- **PARTS OF THE EXERCISE**:
1. In the text on Dohnanyi and Schenker, in what year did Dohnanyi establish himself internationally as a pianist?
2. Pick up the text on Dohnanyi and Schenker where it stops and carry it forward.

- **SELECTED EXCERPT**:
_ _ _

Downloads temporarily removed for testing purposes

Documents associated with this person:

Hungarian pianist, composer, conductor, teacher, and administrator.

Dohnanyi and Schenker

Dohnanyi had established himself internationally as a pianist in 1898, and had been recognized by Brahms as a composer in the mid-1890s. Although active as a critic at the time, Schenker seems not to have reviewed any of his performances, or the performances of his works, in Vienna in the 1890s.

Schenker's first discussion of Dohnanyi's music is a handwritten note (OC 31/331) dated February 2, 1903 about Dohnanyi's Symphony No. 1, in which he says that flexibility (Plastik) borrowed from other composers leads to formlessness: Accordingly, flexibility borrowed from Brahms does not work (because it is hindered by inflexibility elsewhere [in his music]), nor does Dohnanyi-ian inflexibility evolve into flexibility just by importing and interspersing flexible elements from other composers. Shallow unoriginality.

At some point, Schenker became acquainted with Dohnanyi, for his diary for August 6, 1906 records "Evening with Kessler from Pest, Dohnanyi, Löwe and others, together with Ochs." And on March 26, 1908, after attending a concert conducted by Moriz Violin, he reports staying up to 2 a.m. "in company, including that of Dohnanyi."

_ _ _

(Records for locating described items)
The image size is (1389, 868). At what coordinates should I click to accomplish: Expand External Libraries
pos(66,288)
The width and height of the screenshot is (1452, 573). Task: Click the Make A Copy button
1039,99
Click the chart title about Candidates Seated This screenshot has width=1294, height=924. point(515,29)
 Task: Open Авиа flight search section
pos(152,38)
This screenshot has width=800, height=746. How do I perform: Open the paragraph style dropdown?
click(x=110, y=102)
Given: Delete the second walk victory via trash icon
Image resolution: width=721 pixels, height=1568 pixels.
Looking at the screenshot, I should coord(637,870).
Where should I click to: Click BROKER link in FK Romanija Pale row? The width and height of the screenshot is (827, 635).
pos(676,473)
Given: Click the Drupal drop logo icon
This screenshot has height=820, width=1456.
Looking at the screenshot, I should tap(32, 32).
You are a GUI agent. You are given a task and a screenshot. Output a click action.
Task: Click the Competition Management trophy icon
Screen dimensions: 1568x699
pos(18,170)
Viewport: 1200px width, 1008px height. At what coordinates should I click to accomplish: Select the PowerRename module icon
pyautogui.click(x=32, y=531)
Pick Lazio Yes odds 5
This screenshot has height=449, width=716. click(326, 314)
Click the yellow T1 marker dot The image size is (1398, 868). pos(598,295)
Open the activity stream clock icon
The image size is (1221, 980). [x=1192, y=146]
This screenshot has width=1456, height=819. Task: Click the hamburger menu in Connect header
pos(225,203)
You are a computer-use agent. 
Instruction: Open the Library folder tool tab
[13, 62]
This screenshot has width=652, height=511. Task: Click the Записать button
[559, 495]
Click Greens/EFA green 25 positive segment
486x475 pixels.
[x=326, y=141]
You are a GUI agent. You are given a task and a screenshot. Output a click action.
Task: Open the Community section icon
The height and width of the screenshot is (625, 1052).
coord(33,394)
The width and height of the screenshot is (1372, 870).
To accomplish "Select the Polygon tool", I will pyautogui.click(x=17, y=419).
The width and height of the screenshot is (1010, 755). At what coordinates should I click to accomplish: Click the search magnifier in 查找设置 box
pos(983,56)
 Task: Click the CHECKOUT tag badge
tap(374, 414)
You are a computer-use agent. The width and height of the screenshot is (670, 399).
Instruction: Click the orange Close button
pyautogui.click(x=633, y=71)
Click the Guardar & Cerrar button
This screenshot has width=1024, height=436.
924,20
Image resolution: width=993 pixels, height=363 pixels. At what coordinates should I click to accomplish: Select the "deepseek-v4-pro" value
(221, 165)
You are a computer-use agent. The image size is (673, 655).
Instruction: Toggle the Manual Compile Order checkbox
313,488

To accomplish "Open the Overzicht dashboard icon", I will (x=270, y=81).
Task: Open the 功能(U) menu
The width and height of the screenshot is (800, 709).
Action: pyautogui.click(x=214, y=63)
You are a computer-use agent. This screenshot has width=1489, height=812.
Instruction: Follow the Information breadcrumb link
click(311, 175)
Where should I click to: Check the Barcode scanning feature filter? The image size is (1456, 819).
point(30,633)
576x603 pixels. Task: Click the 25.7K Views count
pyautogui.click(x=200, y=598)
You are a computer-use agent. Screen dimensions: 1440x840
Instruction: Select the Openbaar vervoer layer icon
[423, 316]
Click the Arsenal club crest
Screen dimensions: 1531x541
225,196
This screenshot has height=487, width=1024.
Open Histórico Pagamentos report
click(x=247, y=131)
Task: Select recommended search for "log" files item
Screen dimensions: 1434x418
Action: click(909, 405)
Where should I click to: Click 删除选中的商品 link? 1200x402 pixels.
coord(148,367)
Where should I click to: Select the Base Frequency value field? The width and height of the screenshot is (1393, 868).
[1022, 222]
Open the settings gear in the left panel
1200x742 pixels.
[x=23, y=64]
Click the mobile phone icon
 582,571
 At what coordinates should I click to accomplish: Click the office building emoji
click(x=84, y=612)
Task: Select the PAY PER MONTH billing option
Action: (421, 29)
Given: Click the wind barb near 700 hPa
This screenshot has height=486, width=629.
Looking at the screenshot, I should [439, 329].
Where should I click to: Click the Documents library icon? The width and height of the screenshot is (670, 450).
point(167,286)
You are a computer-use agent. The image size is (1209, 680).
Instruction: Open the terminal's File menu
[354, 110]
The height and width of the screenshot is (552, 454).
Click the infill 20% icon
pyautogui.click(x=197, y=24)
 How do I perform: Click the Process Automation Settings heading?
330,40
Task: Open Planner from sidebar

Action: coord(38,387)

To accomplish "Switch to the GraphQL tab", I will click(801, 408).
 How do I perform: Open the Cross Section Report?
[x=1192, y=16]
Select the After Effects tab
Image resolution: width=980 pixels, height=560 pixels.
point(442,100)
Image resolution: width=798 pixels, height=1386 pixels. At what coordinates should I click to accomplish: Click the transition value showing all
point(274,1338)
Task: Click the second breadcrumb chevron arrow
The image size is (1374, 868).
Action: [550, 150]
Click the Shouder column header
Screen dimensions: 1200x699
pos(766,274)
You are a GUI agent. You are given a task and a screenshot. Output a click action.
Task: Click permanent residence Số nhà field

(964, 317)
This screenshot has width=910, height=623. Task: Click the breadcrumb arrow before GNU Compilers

_ _ _

- **EXPECTED RESPONSES**:
1. 1898

2.
Hellmut Federhofer includes Dohnanyi in a long list of conductors and solo instrumentalists on whom Schenker held an "equivocal or unfavorable opinion." On November 9 and 29, 1906 Dohnanyi gave two concerts in the Bösendorfer Recital Hall. At the former, Schenker writes that the performance was up to scratch technically in a selection of Brahms pieces, but failed in a work by Liszt [he probably meant Schumann's Carnaval ] and in the Beethoven Sonata Op. 2, No. 3. At the second concert Schenker praised the performance of the Adagio of the Beethoven Sonata Op. 106, but that the first and last movements were "performed with only inadequate technical means," and the fugue, although with a clear overall conception, was "muddied with pedal." He assessed one of the pianist's own compositions, Winterreigen, as Schumannesque but "lacking the higher, more distinctive quality of imagination of the latter." On March 23, 1907, Dohnanyi played Beethoven's Fourth Piano Concerto (the work that first made his name) "too weakly, without support from the left hand."

Nor did Schenker's rating of Dohnanyi improve with the years. On November 11, 1927, Schenker heard a recital by him on the radio, and commented that Beethoven's Sonata Op. 101 was "completely misunderstood", Schumann's F-sharp minor Sonata was "mainly rushed, in a slapdash manner (in places, admittedly, played with a beautiful, intimate tone)." The performance of Brahms's Intermezzo, Op. 117, No. 1 was "unforgivable: the text incorrect, the performance sloppy."

Source:

  • Grove Music Online (Bálint Vázsonyi)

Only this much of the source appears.